Three-dimensional maps of the southern Indian Ocean floor where search continues for Flight MH370
Three-dimensional maps of the southern Indian Ocean floor where search continues for Flight MH370 Australian Transport Safety Bureau

The search for missing Flight MH370 will begin next week with searchers using three-dimensional maps of the southern Indian Ocean floor.

According to the Telegraph, searchers are concentrating on a 350-nautical-mile-long area of the seafloor known as "the 7th arc." It's possible that MH370 ran out of fuel and crashed in this area.

Experts used pulses of sound, which are bounced off the sea bed, to uncover this previously uncharted undersea world.

The resulting 3D maps reveal mountain ranges, with some more than a mile high, trenches 1.4 km deep and what is believed to be a submarine volcano, bigger than Mount St.
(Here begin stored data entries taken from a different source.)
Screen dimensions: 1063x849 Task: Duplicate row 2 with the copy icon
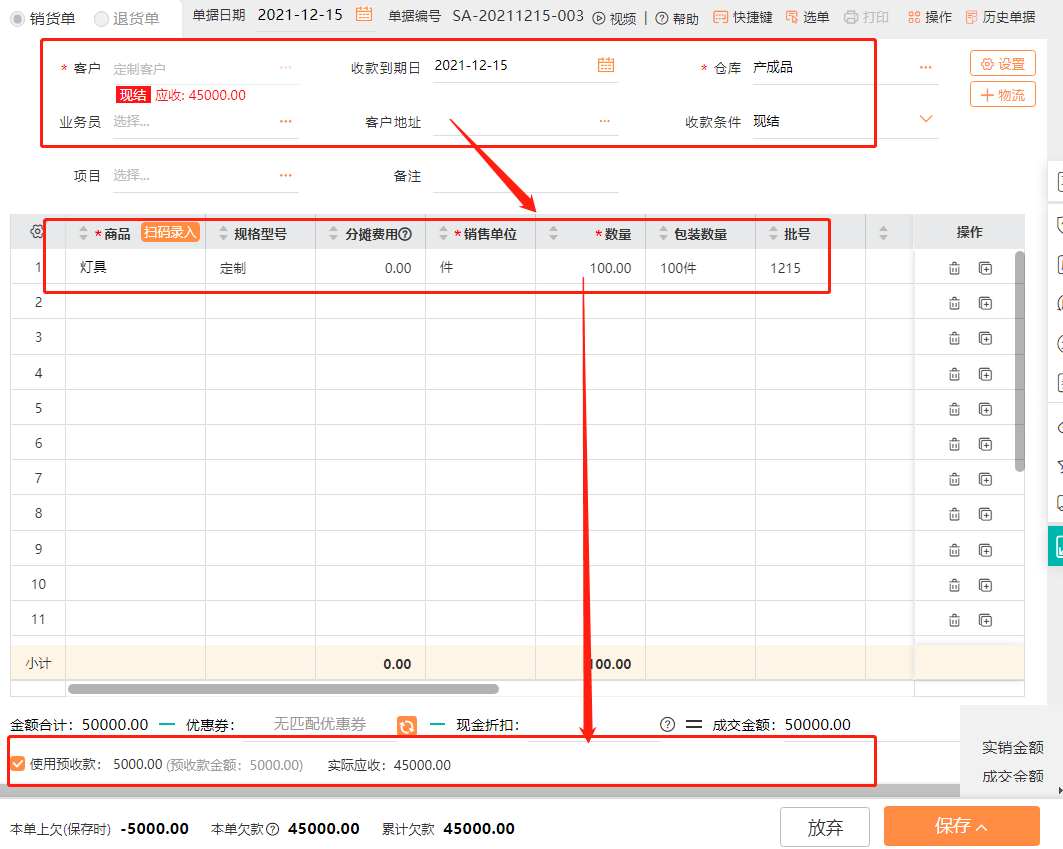986,302
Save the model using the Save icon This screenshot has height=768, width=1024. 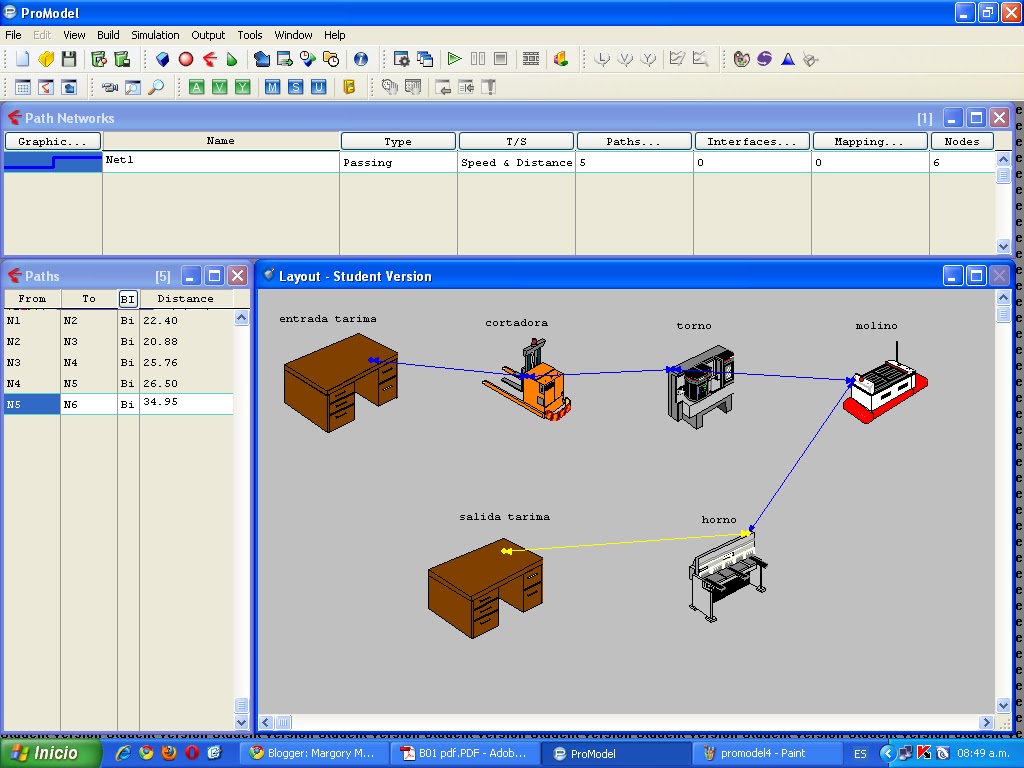click(x=67, y=58)
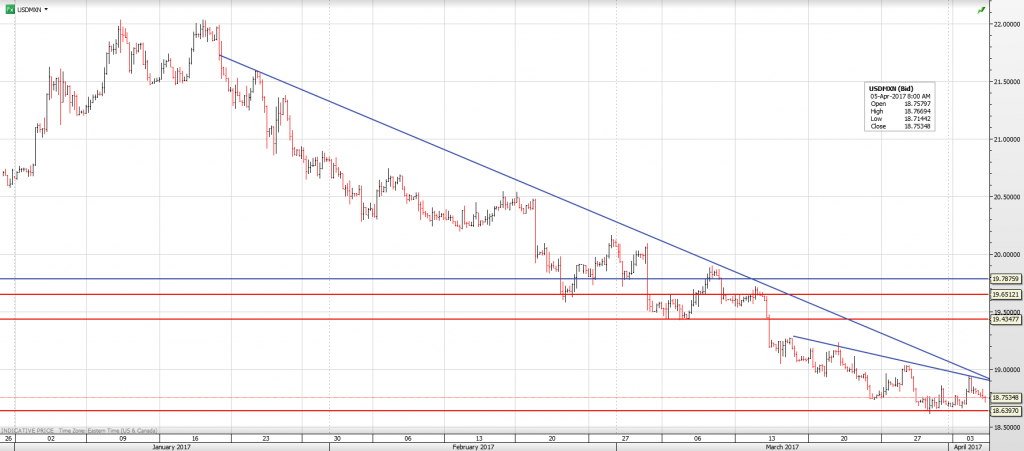Click the red 19.65121 price level tag
Image resolution: width=1024 pixels, height=451 pixels.
(x=1005, y=295)
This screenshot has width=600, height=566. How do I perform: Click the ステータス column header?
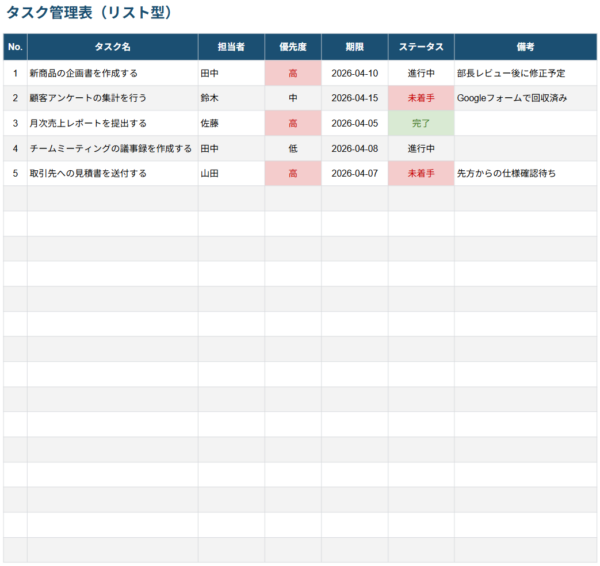click(421, 47)
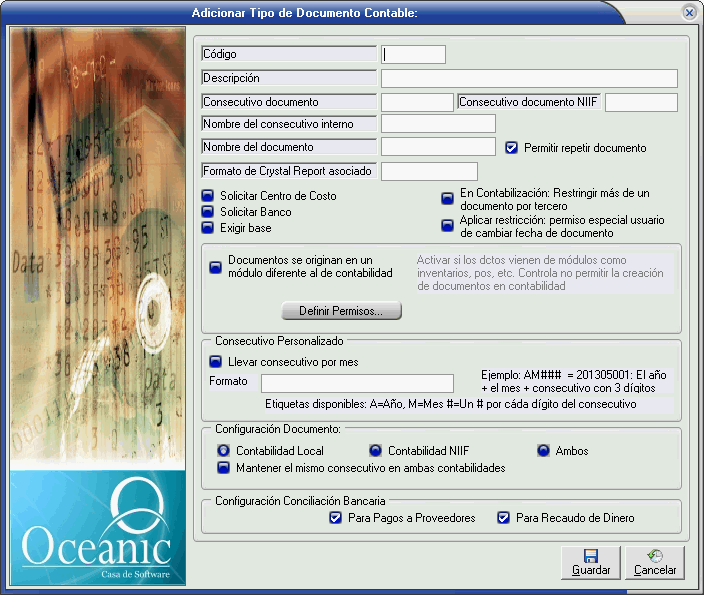Open Definir Permisos dialog
This screenshot has height=595, width=704.
(341, 311)
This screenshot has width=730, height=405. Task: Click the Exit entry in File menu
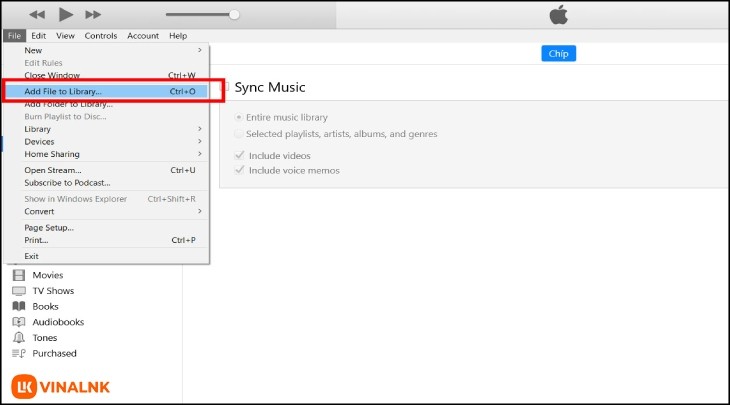(32, 256)
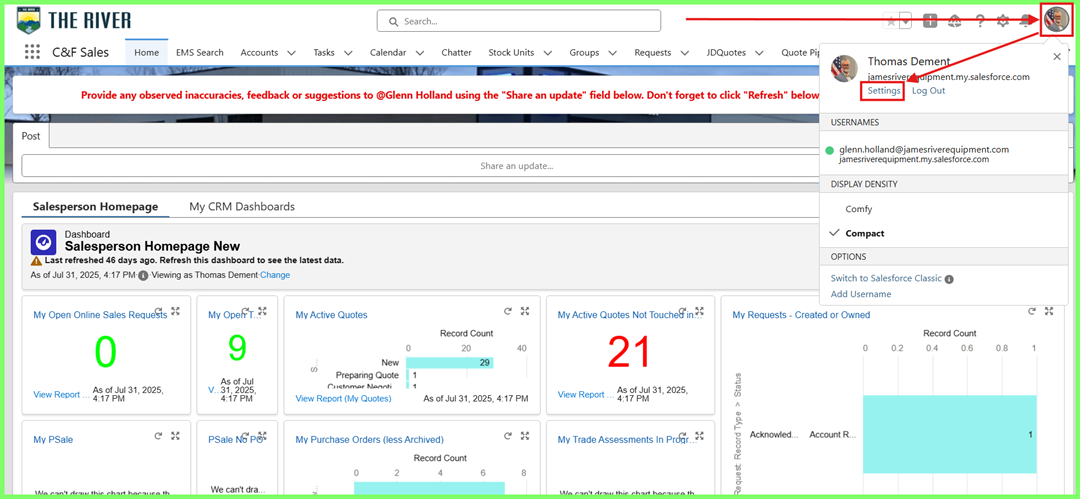Select the Comfy display density option

pyautogui.click(x=858, y=209)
Helens.

The maps cover an area either side of a range known as Broken Ridge, around 1,770 km off the west coast of the Australian city of Perth.

Two specialist ships will start scanning the Indian Ocean where the plane disappeared with 239 people on board six months ago.

The Malaysian-contracted GO Phoenix vessel will search the newly defined area off the West Australian coast on Wednesday.

It will then be joined by the Fugro Discovery which arrives in Fremantle on Thursday.

The Fugro Equator, a survey vessel will join the search at the end of October, once it finishes its sea floor mapping work.

The analysis of satellite data from the plane led to the conclusion that the jet may have entered the water in an area south of what was initially considered the top priority search zone.

Australia's Transport Safety Bureau now believes the aircraft's possible location to further south in the Indian Ocean off the coast of Western Australia, according to Firstpost.

Transport safety investigators say the new search centres on waters up to 6.3 kilometres deep. Search teams had relied on Inmarsat satellite data exchanges along an arc of the Indian Ocean west of the state capital of Perth.

Hsin Chen Chung, head of the Singapore-based Air Traffic Management Research Institute at Nanyang Technological University, pointed to the need for a more comprehensive radar system across the Asia Pacific.

"The problem being highlighted due to the Malaysian 370 tragedy is the lack of complete surveillance and communication coverage. This is because the oceanic area and some rugged terrain prevented the full deployment of the ground-based radar surveillance system. So we have to find a way to develop total global or regional complete coverage," said Hsin.

A key shortcoming is that existing land-based radar coverage reaches no more than 400 kilometres to sea.

But he said setting up a regional satellite surveillance body is likely to face resistance from regional governments that may need to surrender control over air traffic management in such a region-wide system.